Look upon this Quinnipiac poll, O ye mighty, and despair. Asked which national news network they trusted most, 29% of voters polled answered Fox News. That gave Fox a plurality of most-trusted responses, ahead of CNN (22%) and ABC and NBC (10% apiece.) Before we shut down democracy and enter the market for a benevolent dictator, though, we should consider what this poll really tells us.
As Politico’s Dylan Byers points out, more respondents may have chosen Fox News as their most trusted source because other networks split the moderate and liberal vote. Fox is openly aligned with conservatism and, in most cases, the Republican Party. Part of its gimmick in being openly to the right of other news networks is insisting that all other news sources are biased—read: more liberal than Fox News. Thus does obvious bias become, from the inside, a monopoly on honesty.
No other single network has so strongly aligned itself with one political party, and so no one network can lay claim to a comparable audience of
intellectually dishonest ideologues trusting viewers. The apparent exception is MSNBC, but that network’s attempt to situate itself as the liberal counterpart to Fox News has failed. A mere 7% of respondents said they trusted MSNBC most, suggesting that liberal viewers are more likely than conservatives to mistrust an evidently biased source. The network’s poor ratings support this explanation.

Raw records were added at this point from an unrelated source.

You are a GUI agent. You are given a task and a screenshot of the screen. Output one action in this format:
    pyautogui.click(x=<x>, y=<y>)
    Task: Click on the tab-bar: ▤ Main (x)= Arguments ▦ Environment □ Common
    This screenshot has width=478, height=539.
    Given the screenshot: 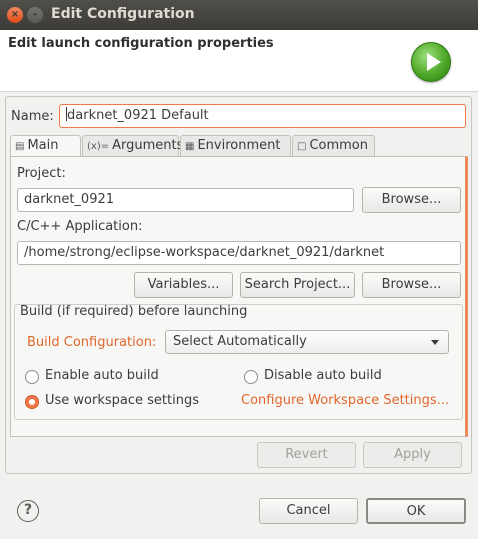 What is the action you would take?
    pyautogui.click(x=238, y=146)
    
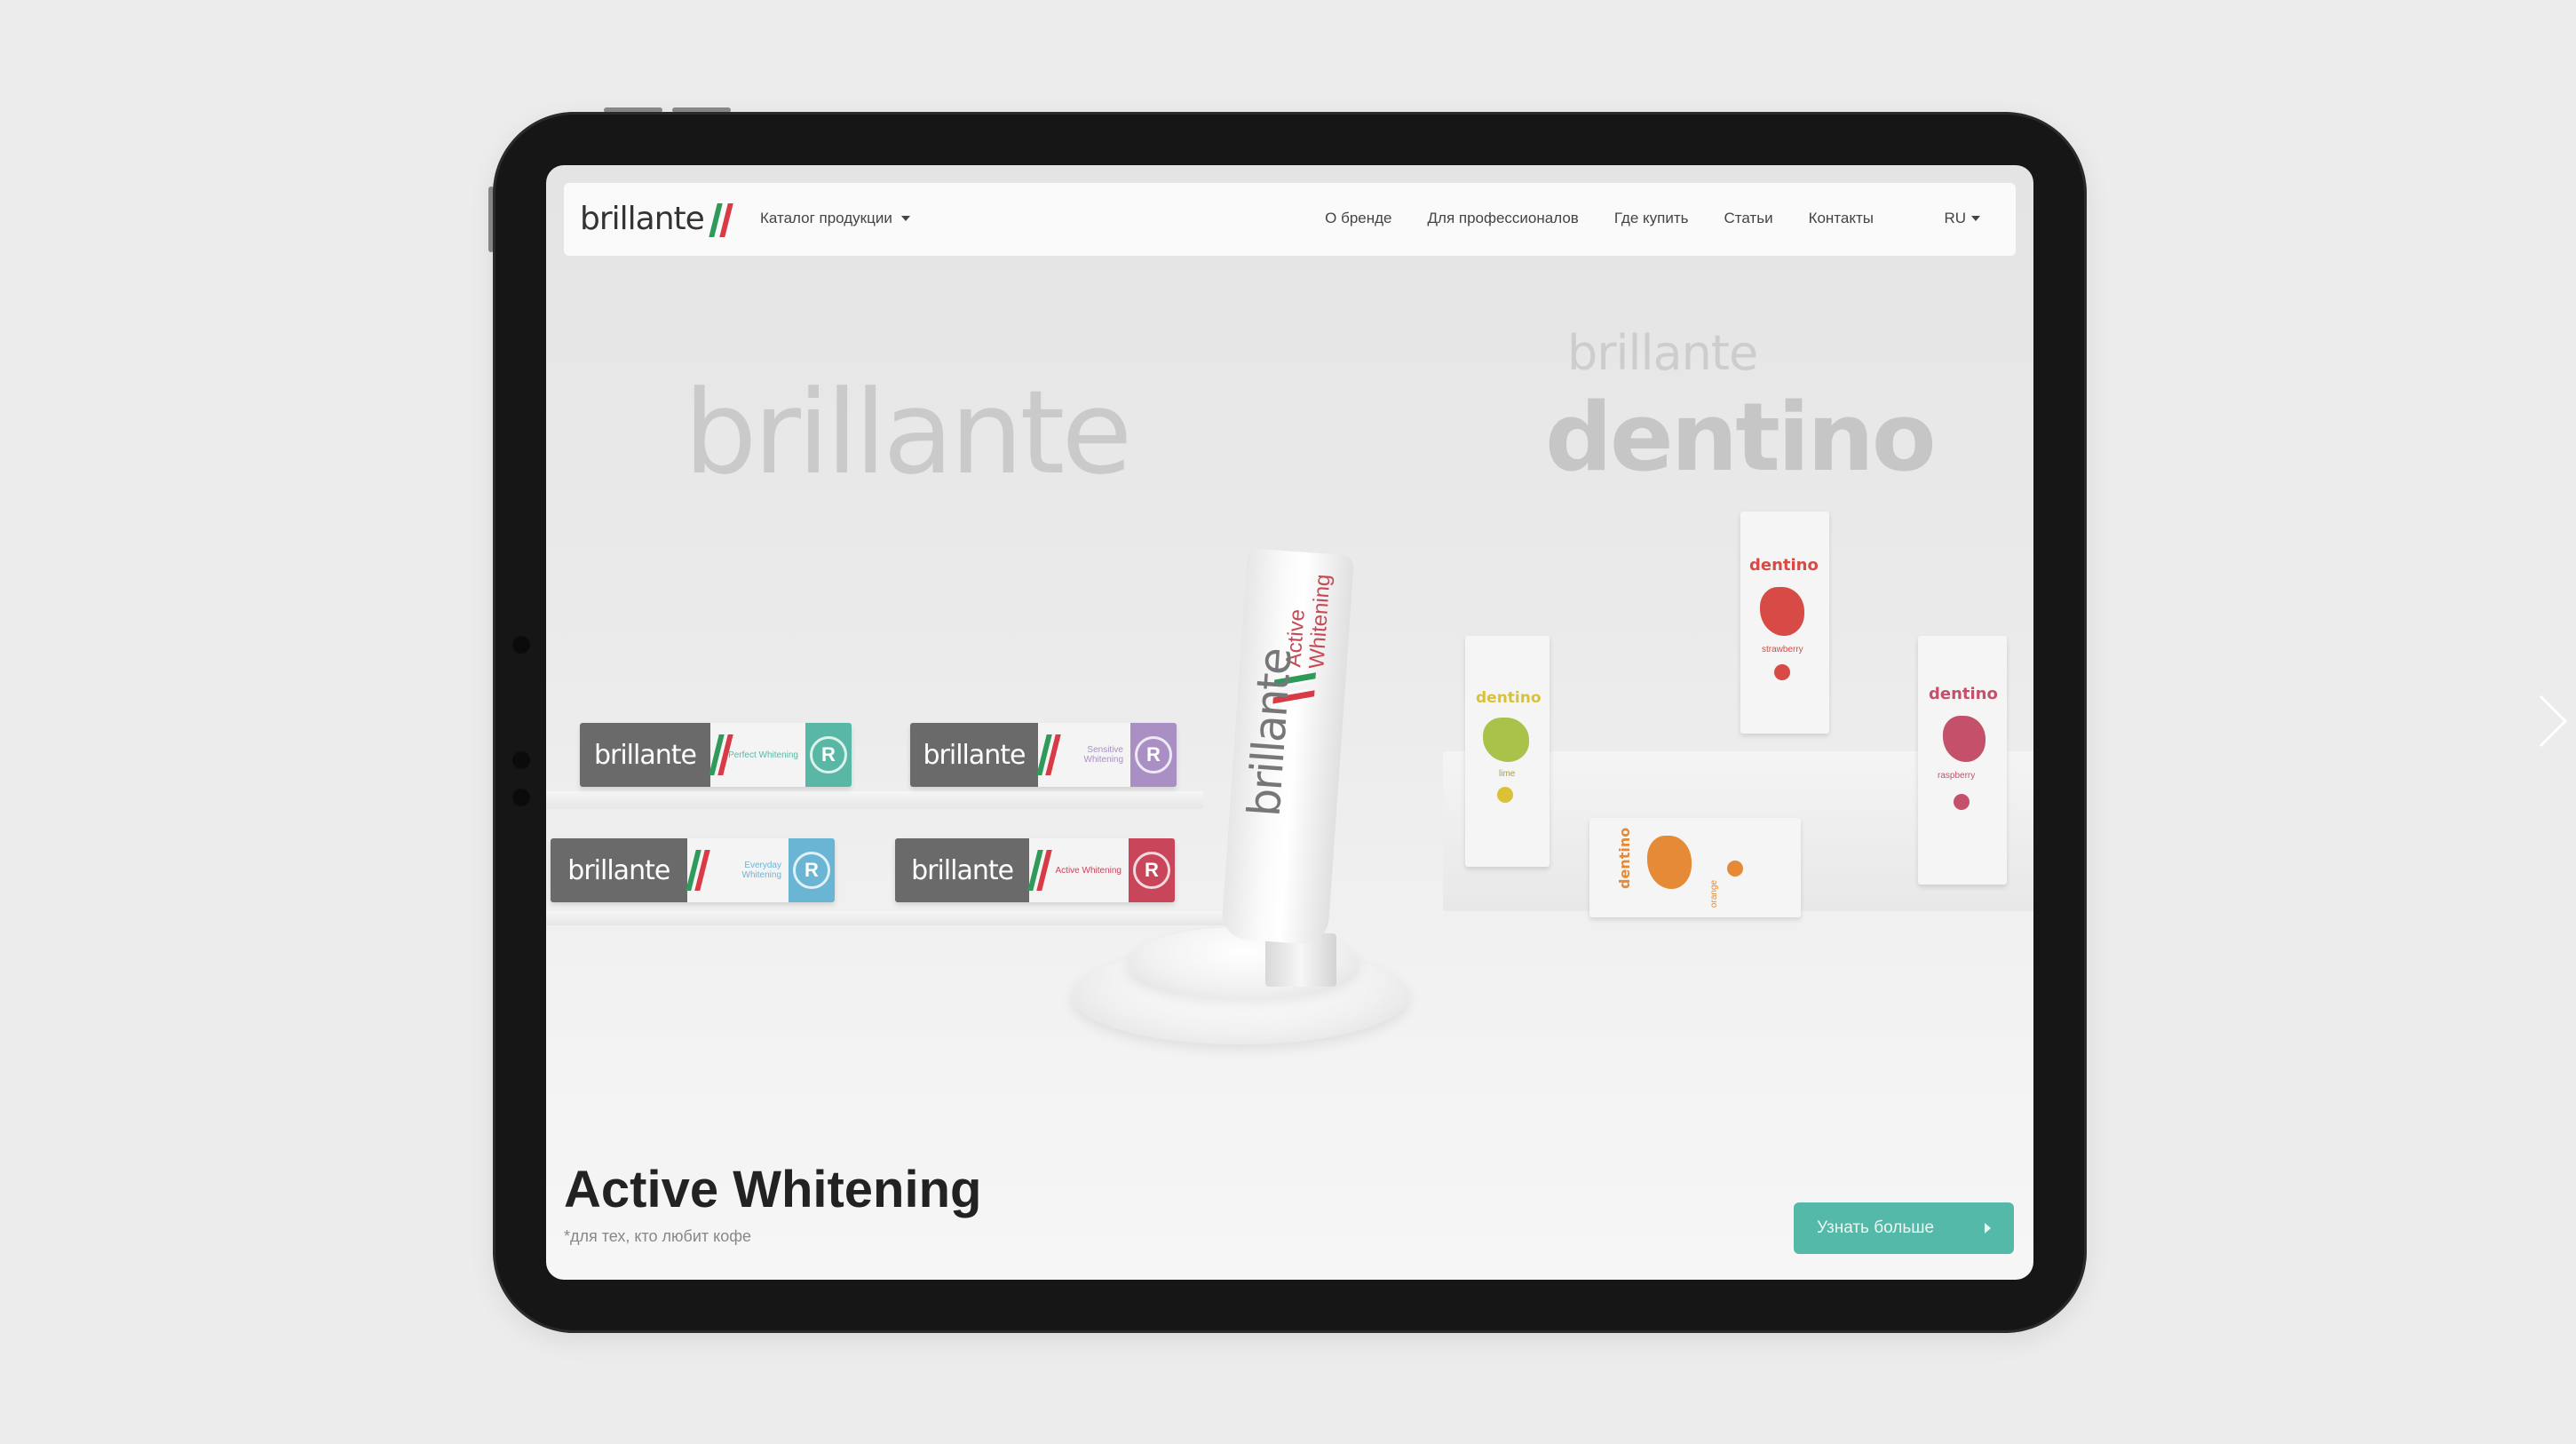 This screenshot has width=2576, height=1444. Describe the element at coordinates (1876, 1228) in the screenshot. I see `learn-more-label: Узнать больше` at that location.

The answers to similar question that differs in important ways—“do you trust the journalistic coverage provided by Fox News”—look a little different. Only 20% of respondents said they trusted Fox News a great deal, with another 35% answering “somewhat.” The combined numbers in those two categories are higher for every other network except MSNBC.
“At least somewhat trusted by 55%” is not nearly as snappy a slogan as “fair and balanced.” On the other hand, I think “consolidating an audience of uncritical fanatics” could really take off. Rupert Murdoch can have that one for free.